A partir de aquél momento todo fue un resbalar entre sábanas limpias. Atrás había quedado todo. Delante no había nada. Sólo existía el presente de aquellos momentos de felicidad. Sus cuerpos se comunicaron todos sus pensamientos hasta quedar limpios de problemas. Latieron juntos, Vibraron juntos. Respiraron juntos. Soñaron juntos. Vivieron juntos... amaron, simplemente, y quedaron finalmente abrazados y envueltos en la claridad de aquellas sábanas y de sus mentes.

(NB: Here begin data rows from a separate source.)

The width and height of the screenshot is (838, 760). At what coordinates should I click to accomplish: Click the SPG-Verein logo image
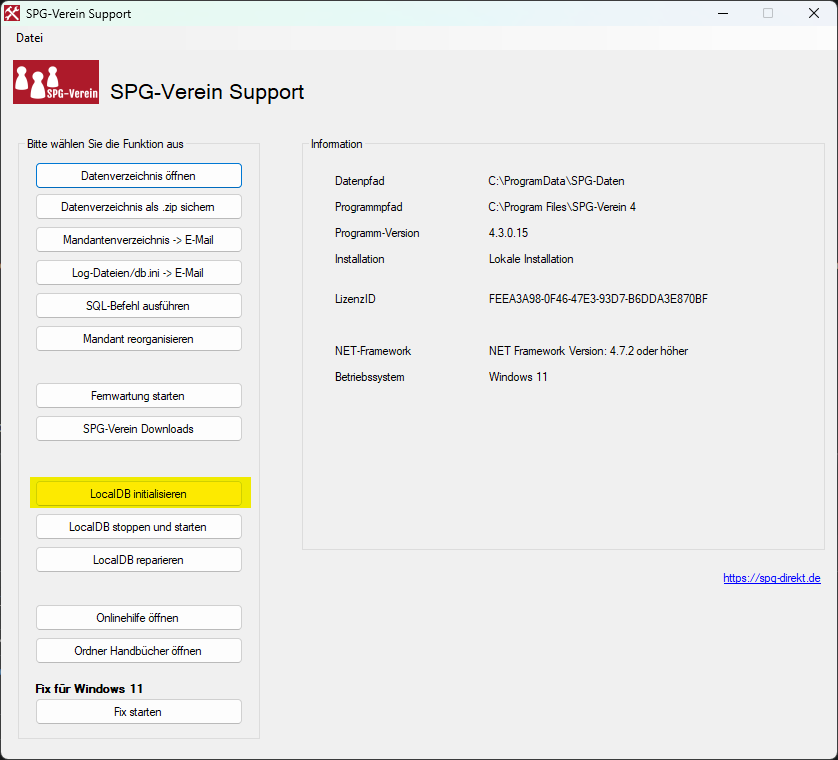coord(56,82)
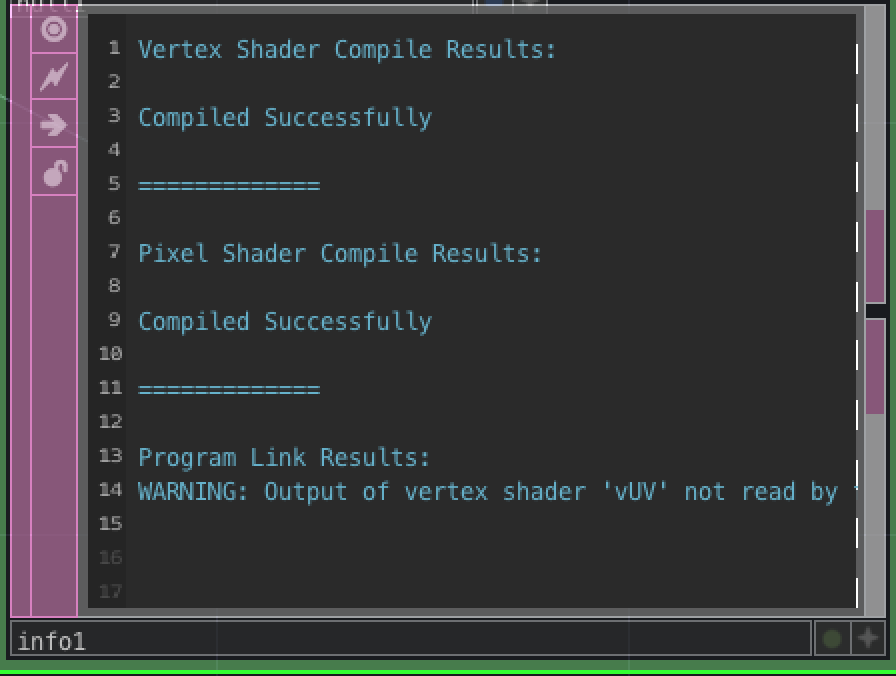Activate the plus viewer-active button

[x=867, y=638]
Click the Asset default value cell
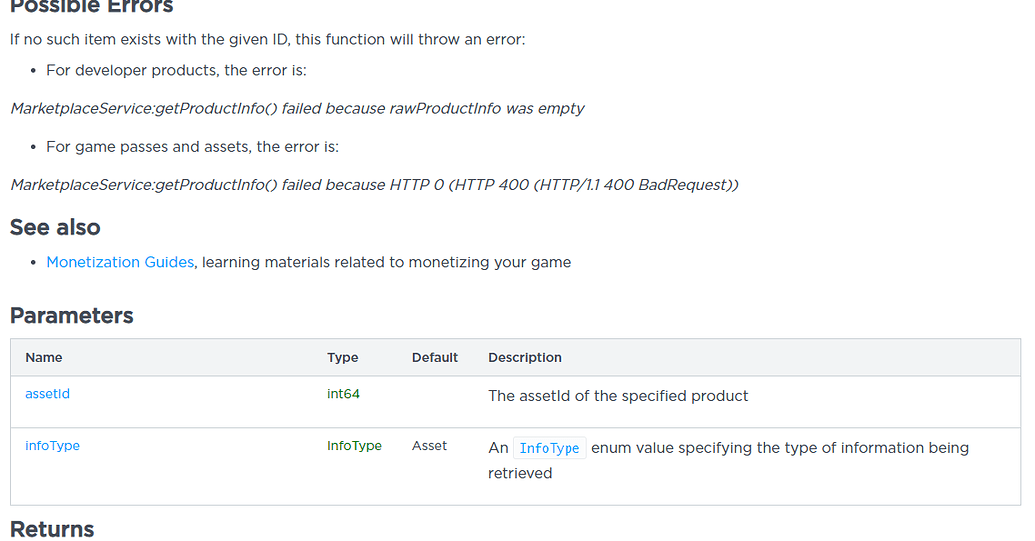The image size is (1035, 541). coord(429,446)
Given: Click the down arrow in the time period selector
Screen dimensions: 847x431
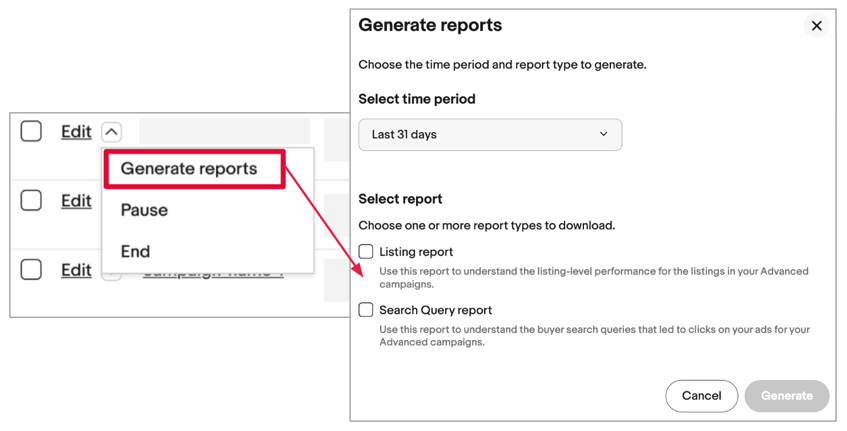Looking at the screenshot, I should click(x=603, y=134).
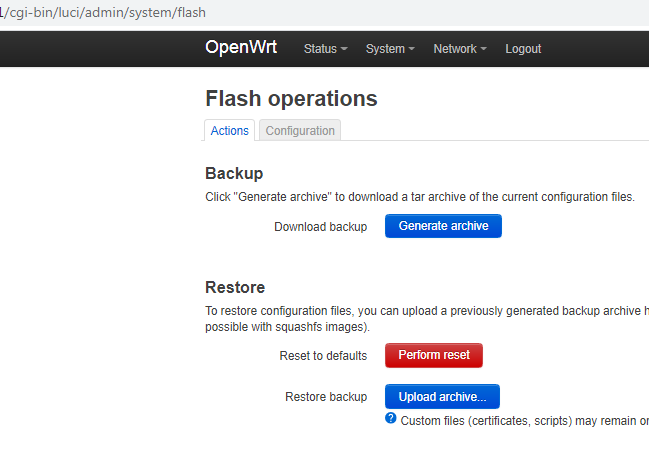Open the Status dropdown menu
The height and width of the screenshot is (454, 649).
coord(325,49)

Respiraron tranquilos. Acaso alguna tímida lágrima de alegría rodó por sus mejillas para morir en aquellos labios ajenos liberadores de angustias y problemas. Todo había sido un mutuo acuerdo, una mutua necesidad, un mutuo impulso. Los dos lo quisieron, sabiendo los pros y los contras, sabiendo que después de aquél insospechado encuentro no volverían a verse. Por eso no se reprocharon nada. Tan solo fue una escapada, un juego, una trasgresión de la sociedad y de sus normas.

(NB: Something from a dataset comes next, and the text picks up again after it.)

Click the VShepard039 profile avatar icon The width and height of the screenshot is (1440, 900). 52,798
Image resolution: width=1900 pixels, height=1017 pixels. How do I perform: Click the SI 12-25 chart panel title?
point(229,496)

Sabían que el tiempo pasaba, que habrían de separarse y que lo más que podrían quedar era un fugaz recuerdo. Por eso Miguel se levantó despacio. Besó a Eva con ternura. Se vistió despacio. Quizás nunca nadie, ni siquiera ellos mismos, se lo reprochasen. Las sábanas tampoco. Esa única noche de infidelidad en su vida había sido una necesidad psicológica, no biológica. La miró a los ojos por última vez, a esos ojos que brillaban como nunca, y se despidió.

Despacio, bajó a la calle. El frío del ambiente le impulsó a caminar deprisa. Cogió un taxi. Llegó a su casa. Abrió la puerta con cuidado. Se quitó la ropa y se metió en la cama.
- ¿Cómo llegas tan tarde? –le preguntó su mujer.
- Tuve que hacerlo, era muy importante para mí.
- Y el whisky también? –le dijo, sonriendo, acercando sus labios.
- Sí, también –le respondió sonriendo y feliz.
La luz se apagó. Mañana, como siempre, se encargaría de borrar el pasado.